Mining for hidden truths: Everything you need to know about text analytics
byThere’s a lot of free-form content about these days. Survey responses, call centre records, and social media comments are just some of the contributors to the growing mountain of data that organisations across all sectors have to grapple with.
Extracting insight is akin to panning for gold - there are little nuggets to be found that are incredibly precious and will add value to your Voice of the Customer programme, but they’re hidden among a vast amount of less valuable content.
Sifting through all this free-form content manually is both very time consuming and resource intensive, so if you’re going to make full use of the gold nuggets, you need to find a scalable way to find them – and that’s where text analytics comes into play.
Here, we’ll look at some of the fundamental principles around text analytics and how integrating it with your Voice of the Customer (VoC) programme can help you to take meaningful action to enhance the customer experience and boost the bottom line.
First things first… does it actually work?
This may seem a bit basic, but as with most relatively new technologies, it’s still well worth asking. The idea of being able to take tens of thousands (or more) of customer comments and get a genuine steer on what customers think so you can take action does sound rather too good to be true.

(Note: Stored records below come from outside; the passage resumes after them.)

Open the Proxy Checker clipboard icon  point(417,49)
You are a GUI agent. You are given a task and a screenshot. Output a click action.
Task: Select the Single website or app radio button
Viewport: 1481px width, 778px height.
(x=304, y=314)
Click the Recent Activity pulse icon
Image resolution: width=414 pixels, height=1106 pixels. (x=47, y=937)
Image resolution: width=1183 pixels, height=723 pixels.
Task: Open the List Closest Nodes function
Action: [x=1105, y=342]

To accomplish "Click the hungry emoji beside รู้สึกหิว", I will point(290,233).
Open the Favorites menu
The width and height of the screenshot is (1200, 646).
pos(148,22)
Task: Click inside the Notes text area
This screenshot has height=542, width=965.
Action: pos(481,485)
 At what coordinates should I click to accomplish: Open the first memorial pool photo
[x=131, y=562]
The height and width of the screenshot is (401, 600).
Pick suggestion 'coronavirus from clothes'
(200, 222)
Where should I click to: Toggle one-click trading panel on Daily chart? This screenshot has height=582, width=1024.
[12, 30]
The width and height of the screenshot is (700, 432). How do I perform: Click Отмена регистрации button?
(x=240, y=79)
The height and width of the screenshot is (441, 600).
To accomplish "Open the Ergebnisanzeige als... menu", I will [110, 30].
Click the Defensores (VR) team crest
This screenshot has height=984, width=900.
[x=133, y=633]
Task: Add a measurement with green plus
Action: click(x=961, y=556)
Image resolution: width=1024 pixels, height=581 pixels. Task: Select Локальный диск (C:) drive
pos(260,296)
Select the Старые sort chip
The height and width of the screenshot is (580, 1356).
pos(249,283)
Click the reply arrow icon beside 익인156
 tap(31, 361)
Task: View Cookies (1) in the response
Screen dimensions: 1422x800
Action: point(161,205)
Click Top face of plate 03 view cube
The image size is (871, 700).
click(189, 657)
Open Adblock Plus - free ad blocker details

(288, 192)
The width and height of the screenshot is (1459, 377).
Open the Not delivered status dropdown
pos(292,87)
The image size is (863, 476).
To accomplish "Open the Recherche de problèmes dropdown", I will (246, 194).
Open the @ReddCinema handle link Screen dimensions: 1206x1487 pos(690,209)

Some argue that technology can never pick up the nuances of language as well as a real person. In fact, people can have such vastly differing interpretations of the same statement, that the right software can produce results almost exactly on a par with a human analyst. Furthermore, in a test which compared free-form product reviews on Amazon with the number of stars the reviewer provided for the product, some solutions can achieve an 89% accuracy rating, which is certainly enough to warrant a statement as bold as “text analytics works”!
Ok, it works, but what does it do?
Basically, it takes the complexity out of understanding what customers and the wider market are saying about you. Text analytics solutions are trained against the right types of language for your business, and then categorise comments by sentiment. The sophistication of these solutions now means that they can also understand complex comments which talk about several factors at once. For example, “My hotel room was fine but we were very disappointed with the restaurant, it was slow and the food wasn’t as good as we’d expected. The concierge was wonderful, though, and recommended plenty of great restaurants nearby.”
Sophisticated solutions will be able to take this comment and split it into multiple parts and allocate a sentiment score to each part. So the hotel’s restaurant will receive a negative score, while the concierge service will receive a positive one. Multiply this by several thousand and add it to your VoC programme, and you can develop an incredibly rich picture of every facet of your company.
Do I need it, though?
The lifeblood of any Voice of the Customer programme is feedback. Surveys, in particular, bring in a huge amount of data, and much of it is neatly packaged into ranking scores, tick boxes and sliding scales. Insight like this can take you a long way down the road of streamlining processes, responding to dissatisfied customers and understanding some of the key drivers behind customer behaviour. But once your VoC programme has matured and some of the quick wins are behind you, adding text analytics can offer a new lease of life.
For example, you can gain insight into what is being said across different categories of your business, such as stores, call centre, and your website. Rather than having a simple picture that shows how customers have rated their experiences, and whether they intend to use your company again, you can get to the critical “why?”. Most importantly, you can access the “why?” at an aggregate level through sentiment analysis.
How does that help me?
It enables you to take action that will have a significant impact. For example, if you can identify from your business metrics that you’ve had a drop in your satisfaction or recommend scores, you can harness text analytics to understand why that’s happened. An important point here is that you’re not necessarily dependent on survey responses telling you why customers have become less satisfied.
If a significant group of customers have started providing lower satisfaction scores, but failed to provide verbatim comments as to why they’ve done that, you can bring in free-form data from other sources. When you add comments from contact centre records, CRM, social media and other unsolicited channels, and combine it with your survey data, the detail you uncover can provide clear causes. And when you have clear reasons for shifts in your metrics, you can take clear action to rectify the situation.
Voice of the Customer programmes are incredibly powerful, and can generate huge insight. The addition of text analytics and sentiment analysis provides the next steps in ensuring that not only are you able to hear the customer, but you’re really listening.